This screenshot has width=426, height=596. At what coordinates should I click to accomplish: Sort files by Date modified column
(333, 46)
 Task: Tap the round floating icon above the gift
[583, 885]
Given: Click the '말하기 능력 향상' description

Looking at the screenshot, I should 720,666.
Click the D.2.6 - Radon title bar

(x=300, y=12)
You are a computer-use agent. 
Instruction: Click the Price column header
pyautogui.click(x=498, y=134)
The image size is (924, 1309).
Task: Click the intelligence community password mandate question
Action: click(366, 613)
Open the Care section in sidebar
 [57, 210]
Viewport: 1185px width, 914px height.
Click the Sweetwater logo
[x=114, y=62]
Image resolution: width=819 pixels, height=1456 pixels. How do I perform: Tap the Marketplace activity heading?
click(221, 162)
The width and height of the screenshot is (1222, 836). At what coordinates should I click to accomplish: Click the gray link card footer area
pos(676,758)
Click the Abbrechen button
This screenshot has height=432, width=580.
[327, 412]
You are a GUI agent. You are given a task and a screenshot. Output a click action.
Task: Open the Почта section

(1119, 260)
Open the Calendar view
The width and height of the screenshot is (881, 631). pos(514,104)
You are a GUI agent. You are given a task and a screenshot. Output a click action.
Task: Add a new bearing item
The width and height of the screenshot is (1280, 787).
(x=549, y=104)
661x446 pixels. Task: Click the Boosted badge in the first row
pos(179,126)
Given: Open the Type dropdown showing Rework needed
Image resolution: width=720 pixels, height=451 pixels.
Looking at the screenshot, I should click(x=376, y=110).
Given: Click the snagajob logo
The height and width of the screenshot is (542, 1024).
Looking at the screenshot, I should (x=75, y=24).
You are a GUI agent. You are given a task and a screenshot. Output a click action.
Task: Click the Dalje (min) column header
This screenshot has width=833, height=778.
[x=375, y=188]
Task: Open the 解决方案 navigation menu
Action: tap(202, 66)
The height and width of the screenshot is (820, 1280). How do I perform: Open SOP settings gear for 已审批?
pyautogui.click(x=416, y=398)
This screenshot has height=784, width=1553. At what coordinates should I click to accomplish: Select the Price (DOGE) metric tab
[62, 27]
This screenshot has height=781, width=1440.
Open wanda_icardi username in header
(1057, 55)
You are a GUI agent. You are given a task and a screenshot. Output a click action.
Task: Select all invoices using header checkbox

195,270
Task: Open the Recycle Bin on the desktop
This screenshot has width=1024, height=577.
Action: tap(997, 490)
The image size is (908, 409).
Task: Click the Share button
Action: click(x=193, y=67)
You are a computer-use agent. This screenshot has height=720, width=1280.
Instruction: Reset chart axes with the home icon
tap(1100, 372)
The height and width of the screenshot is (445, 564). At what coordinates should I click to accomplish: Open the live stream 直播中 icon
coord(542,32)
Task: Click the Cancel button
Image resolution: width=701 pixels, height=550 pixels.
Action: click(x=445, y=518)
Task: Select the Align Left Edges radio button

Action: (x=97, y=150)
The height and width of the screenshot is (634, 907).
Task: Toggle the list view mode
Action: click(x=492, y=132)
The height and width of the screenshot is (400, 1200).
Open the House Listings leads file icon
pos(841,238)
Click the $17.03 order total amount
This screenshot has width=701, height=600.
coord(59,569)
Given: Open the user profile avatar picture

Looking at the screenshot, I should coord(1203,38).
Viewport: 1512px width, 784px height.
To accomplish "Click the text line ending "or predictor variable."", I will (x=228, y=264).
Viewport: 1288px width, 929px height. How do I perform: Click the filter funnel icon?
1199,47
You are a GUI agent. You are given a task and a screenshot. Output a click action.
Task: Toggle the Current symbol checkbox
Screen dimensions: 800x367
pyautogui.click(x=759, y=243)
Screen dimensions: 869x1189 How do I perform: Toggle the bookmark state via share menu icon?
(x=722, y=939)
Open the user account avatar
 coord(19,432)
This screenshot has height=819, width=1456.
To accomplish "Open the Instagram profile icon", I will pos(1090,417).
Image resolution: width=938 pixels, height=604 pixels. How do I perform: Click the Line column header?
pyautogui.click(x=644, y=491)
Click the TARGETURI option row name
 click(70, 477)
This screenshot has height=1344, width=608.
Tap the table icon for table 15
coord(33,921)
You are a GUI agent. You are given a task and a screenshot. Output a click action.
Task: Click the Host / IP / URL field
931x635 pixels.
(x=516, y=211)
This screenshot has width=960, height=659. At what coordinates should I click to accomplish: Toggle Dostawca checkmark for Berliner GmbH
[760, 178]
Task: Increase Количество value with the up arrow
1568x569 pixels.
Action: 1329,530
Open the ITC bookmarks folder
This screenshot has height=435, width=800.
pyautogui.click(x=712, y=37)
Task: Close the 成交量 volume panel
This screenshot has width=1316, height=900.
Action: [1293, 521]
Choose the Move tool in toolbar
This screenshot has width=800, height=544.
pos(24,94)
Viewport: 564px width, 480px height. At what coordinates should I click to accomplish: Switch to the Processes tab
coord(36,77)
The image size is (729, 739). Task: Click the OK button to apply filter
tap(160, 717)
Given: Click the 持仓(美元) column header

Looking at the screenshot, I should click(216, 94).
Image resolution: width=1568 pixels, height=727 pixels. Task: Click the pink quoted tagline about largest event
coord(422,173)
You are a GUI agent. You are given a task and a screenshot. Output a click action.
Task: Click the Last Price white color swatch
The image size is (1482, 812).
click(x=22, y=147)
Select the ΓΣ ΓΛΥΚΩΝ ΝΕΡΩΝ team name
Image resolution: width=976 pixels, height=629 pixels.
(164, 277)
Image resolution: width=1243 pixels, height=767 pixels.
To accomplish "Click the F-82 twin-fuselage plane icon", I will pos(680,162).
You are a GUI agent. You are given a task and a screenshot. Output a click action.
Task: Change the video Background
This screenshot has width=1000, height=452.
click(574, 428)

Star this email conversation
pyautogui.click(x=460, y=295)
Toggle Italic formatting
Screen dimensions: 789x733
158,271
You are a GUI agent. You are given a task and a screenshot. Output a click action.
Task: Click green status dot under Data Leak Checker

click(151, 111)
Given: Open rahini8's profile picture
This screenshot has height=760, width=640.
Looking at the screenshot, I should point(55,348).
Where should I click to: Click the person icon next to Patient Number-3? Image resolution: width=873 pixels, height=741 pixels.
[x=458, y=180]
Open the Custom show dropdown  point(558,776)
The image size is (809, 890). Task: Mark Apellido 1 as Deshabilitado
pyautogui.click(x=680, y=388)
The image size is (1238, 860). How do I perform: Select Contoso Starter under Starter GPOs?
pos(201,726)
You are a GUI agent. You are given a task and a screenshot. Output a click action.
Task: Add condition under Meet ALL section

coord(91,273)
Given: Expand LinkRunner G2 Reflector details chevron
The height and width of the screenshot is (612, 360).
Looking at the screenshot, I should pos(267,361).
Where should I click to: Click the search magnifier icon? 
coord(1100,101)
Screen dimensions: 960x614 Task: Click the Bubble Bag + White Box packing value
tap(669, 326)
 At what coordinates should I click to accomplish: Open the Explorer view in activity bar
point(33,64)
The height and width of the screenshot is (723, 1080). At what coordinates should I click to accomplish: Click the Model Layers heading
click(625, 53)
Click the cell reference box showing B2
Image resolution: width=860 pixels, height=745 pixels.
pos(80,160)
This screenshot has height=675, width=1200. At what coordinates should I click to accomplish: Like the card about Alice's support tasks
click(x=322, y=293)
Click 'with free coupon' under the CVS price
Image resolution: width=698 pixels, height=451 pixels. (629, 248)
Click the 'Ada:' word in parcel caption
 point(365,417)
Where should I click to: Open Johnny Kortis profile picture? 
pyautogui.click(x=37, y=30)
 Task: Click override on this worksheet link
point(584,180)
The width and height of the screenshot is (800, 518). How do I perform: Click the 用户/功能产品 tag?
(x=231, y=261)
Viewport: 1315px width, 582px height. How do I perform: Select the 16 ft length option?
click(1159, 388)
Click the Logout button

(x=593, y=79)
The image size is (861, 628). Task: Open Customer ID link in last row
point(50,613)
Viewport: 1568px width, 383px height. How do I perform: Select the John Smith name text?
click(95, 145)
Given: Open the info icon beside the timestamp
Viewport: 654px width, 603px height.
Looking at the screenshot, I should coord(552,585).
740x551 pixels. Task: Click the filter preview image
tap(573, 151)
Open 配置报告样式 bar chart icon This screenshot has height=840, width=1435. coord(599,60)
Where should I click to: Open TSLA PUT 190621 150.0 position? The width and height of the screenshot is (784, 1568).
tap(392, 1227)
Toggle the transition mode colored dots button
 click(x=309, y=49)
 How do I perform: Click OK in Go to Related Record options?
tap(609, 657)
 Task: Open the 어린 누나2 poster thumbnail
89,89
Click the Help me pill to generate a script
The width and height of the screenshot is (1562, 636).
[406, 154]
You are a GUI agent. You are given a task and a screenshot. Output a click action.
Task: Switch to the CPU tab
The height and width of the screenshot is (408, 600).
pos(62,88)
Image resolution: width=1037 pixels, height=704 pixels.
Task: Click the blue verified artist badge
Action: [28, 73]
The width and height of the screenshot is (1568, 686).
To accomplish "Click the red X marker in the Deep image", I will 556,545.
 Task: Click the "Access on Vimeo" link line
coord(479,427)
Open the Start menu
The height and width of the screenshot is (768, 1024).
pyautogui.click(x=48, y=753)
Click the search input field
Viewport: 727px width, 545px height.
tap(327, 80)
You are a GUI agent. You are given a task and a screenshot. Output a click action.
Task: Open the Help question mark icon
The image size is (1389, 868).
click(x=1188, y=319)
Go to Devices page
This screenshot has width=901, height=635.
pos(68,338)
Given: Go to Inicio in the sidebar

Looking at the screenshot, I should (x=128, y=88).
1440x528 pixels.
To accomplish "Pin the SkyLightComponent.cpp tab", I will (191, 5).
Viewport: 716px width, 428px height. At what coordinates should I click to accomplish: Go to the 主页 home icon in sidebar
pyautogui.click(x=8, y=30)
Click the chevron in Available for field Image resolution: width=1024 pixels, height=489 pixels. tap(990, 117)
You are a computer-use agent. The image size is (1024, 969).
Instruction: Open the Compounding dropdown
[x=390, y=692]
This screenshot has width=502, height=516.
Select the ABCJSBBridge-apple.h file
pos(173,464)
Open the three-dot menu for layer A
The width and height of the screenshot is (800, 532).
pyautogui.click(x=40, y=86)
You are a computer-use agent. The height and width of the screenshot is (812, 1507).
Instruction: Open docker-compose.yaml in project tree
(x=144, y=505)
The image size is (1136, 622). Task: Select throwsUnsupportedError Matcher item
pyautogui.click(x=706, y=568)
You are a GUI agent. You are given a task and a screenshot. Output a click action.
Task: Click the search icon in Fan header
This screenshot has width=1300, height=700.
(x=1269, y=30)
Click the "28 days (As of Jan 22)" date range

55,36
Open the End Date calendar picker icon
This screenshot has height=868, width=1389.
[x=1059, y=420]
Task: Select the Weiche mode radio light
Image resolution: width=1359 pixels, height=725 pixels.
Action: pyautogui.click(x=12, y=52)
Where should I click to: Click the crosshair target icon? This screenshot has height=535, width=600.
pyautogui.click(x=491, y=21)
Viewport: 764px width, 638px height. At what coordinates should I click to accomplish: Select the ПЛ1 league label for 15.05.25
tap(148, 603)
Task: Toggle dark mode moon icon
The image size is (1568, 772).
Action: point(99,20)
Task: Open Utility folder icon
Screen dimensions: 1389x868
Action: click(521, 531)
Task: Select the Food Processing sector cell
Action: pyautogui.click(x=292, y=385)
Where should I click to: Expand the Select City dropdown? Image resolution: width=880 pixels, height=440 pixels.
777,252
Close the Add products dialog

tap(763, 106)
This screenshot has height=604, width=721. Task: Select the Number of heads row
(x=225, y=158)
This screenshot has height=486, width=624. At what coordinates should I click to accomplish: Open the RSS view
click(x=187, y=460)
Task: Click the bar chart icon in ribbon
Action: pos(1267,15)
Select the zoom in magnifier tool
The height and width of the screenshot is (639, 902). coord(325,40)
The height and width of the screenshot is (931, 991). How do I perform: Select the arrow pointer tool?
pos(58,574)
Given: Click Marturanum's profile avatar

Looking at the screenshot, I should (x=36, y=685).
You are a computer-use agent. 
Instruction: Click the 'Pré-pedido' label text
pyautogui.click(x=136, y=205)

[Assignment] All lines above from the one with "Click the Sweetwater logo" to the one with "Task: Add a new bearing item", inclusive, should be copied exactly, and no other lines.

[Result]
Click the Sweetwater logo
[x=114, y=62]
Image resolution: width=819 pixels, height=1456 pixels. How do I perform: Tap the Marketplace activity heading?
click(221, 162)
The width and height of the screenshot is (1222, 836). At what coordinates should I click to accomplish: Click the gray link card footer area
pos(676,758)
Click the Abbrechen button
This screenshot has height=432, width=580.
[327, 412]
You are a GUI agent. You are given a task and a screenshot. Output a click action.
Task: Open the Почта section

(1119, 260)
Open the Calendar view
The width and height of the screenshot is (881, 631). pos(514,104)
You are a GUI agent. You are given a task and a screenshot. Output a click action.
Task: Add a new bearing item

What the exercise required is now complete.